Como foi mostrado, 1Co 6 alude à lei de Levítico 18-20, e a combinação de malakoi + arsenokoitai  pode referir-se aos dois homens de Lv 20:13, e apontar para o passivo e o ativo de uma relação homossexual. Levítico 20:13 afirma que “ambos praticaram abominação”, e ambos seriam condenados à morte (a pena não é encontrada em 18:22). Por isso, há uma ampla maioria de intérpretes que entende 1Co 6:9 como falando de homens envolvidos em sexo homossexual com característica mais passiva (malakoi) e com característica mais ativa (arsenokoiotai).

6. A penalidade sugere relação sexual por vontade própria

A penalidade por ser um malakos ou um arsenokoitēs é a exclusão do reino de Deus (1Co 6:10), o que indica que os dois termos se referem a adultos que, por vontade própria têm relações homossexuais uns com os outros. Exclui o abuso, o sexo forçado.

Conclusão

O significado do termo arsenokoitai como homossexual está na origem e uso histórico do termo: Paulo forjou a expressão a partir da LXX, a Bíblia da igreja primitiva. Além disso, a construção gramatical do termo e sua fonte levítica (Lv 18:22 e 20:13) evidenciam o significado: homens que se deitam com machos. É inegável que Paulo usava a LXX em seus escritos, mas isso é muitas vezes esquecido no debate sobre o significado do termo arsenokoitai.

A grande notícia de 1 Co 6 é que alguns cristãos de Corinto tinham praticado sexo homossexual como malakoi ou arsenokoitai (“tais fostes alguns de vós”), mas pela graça de Deus deixaram de ser, foram lavados (1Co 6:11).

De qualquer maneira, admitindo as dificuldades de tradução, a posição bíblica contra o sexo homossexual não depende desses dois textos (1Co 6:9 e 1Tm 1:10). Ao contrário, diante da tentativa de desconstrução liberal, esses dois textos podem ser esclarecidos pela posição bíblica mais ampla. A posição bíblica sobre o assunto não é afetada com a tentativa de revisar o significado natural de duas palavras nesses dois textos. A Bíblia tem muito material positivo sobre sexualidade humana que começa com a instituição do casamento no Gênesis.

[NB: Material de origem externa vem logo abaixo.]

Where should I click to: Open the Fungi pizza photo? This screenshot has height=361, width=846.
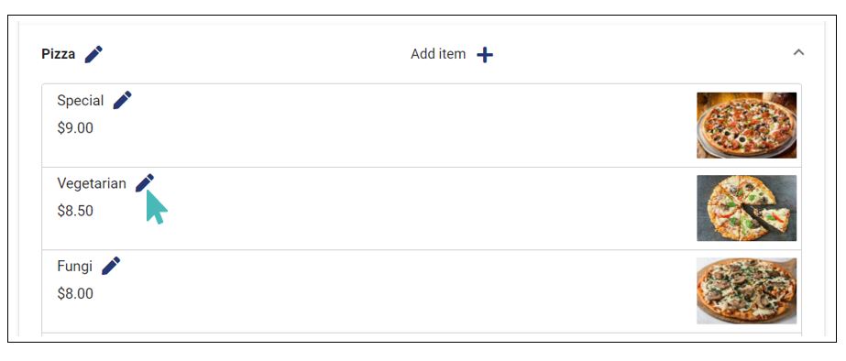pyautogui.click(x=746, y=290)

Nessa série de textos, o Adventista Subversivo ficou numa confortável posição de franco-atirador, fazendo a exegese de um sniper, apenas tentando “abater” alguns textos e palavras. Gostaríamos de ver a argumentação positiva, a defesa bíblica da relação homossexual como sendo algo dentro da vontade de Deus. Começando por Gênesis, pelo casamento, como foi confirmado por Jesus em Mt 19:4-6.

Dica de leitura:

Para um maior aprofundamento do tema, sugiro o texto do Dr. Milton Torres, “Evidência Linguistica e Extralinguistica para a Tradução Arsenokoitai” (disponível para leitura no link ao lado).

Referências: 

[1] Além de Paulo, só os Oráculo Sibilinos 2:73 usam arsenokoitein, um texto de caráter judaico-cristão provavelmente contemporâneo de Paulo, mas a data é incerta.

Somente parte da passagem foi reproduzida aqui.